3. Thou shall not chase the ‘honest but unfortunate judgment debtor.’
4. Thou shall know the difference between the ‘honest but unfortunate judgment debtor’ and one who pretends to be.
5. Thou shall realize that knowledge allows thou to work intelligently and to be effective.
6. Thou shall become an expert in locating judgment debtors’ assets … without breaking the law.
7. Thou shall have an iron stomach and a will to match. Thou will never succeed as a judgment recovery specialist unless thou does.
8. Thou shall not be intimidated by bankruptcy because thou selects judgments which will survive bankruptcy.
9. Thou shall realize that all judgment debtors claim to be a victim.

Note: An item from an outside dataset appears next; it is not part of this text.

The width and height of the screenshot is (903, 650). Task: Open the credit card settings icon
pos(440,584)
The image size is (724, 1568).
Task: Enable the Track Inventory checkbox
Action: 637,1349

10. Thou shall spare no expense. This is war. The one with the best weapons wins.
©2007 Ramona Featherby
Wednesday, September 12, 2007
But does the punishment fit the crime? Pretexting is defined as, “the use of false pretenses, including false statements and impersonation, to obtain consumers’ personal or financial information”. Dunn did something stupid and unquestionably wrong. But was the crime so egregious in nature -- or had the world’s largest technology company -- with 150,000 employees and one billion customers in 170 countries -- become an irresistible target? This question may have been answered on December 7, 2006 when Attorney General Bill Lockyer announced that HP entered into a $14.5 million settlement to settle his civil suit and that HP will “finance a new law enforcement fund to fight violations of privacy and intellectual property rights.” With state funds drying up, a review of the past year reveals that the attorney general has indeed been scoring legal touchdowns while finding alternative ways to secure new funding.
The HP scandal pointed out the need to tighten up privacy laws, as pretexting is expressly prohibited to obtain financial information but phone records fall into a gray area. “Stealing someone’s private phone records is a criminal act, but it can’t be prosecuted,” Senator Charles Schumer has remarked. “Phone information and call logs should be protected with the same safeguards as financial data or medical records. With pretexting companies popping up across the country, law enforcement needs the tools to track down these criminals down and put this industry out of business.”
On December 11, 2006 Schumer’s TRAPP bill passed Congress. The TRAPP Act would have made it a federal offense, punishable as a felony, to obtain customer information from a telephone service provider by false pretenses or access a customer account on the Internet to obtain billing information without authorization.
But in a surprise turn, a few days earlier, Senator Debra Bowen’s SB 1666, California’s tough anti-pretexting bill, went down in flames after sailing through the Senate. The demise was due in large part to the effective lobbying by the Motion Picture Association of America. The MPAA was able to convince legislators that pretexting was necessary to discover the source of illegal downloading. It was a disappointment for the ambitious Bowen, a consumer rights advocate, who today is California’s Secretary of State.
There is a lesson here for judgment collectors. If you are purchasing data, just how clean is it? Dunn maintained that she was assured that ‘only legal means’ would be used to obtain records. Plausible deniability didn’t work. There can be little sympathy for those data companies who brazenly offered records for sale on the Internet and are now the subject of a criminal investigation. In California there is no legal way to purchase phone records from data brokers. Furthermore, there never has been.
Unlike HP’s chairwoman, judgment creditors have the legal right to personal information if properly obtained. Not only must your judgment debtor deliver phone records, you can compel the delivery of far more sensitive and revealing documents. But pretexting to get those very same records remains illegal - even when you have ‘permissible purpose’.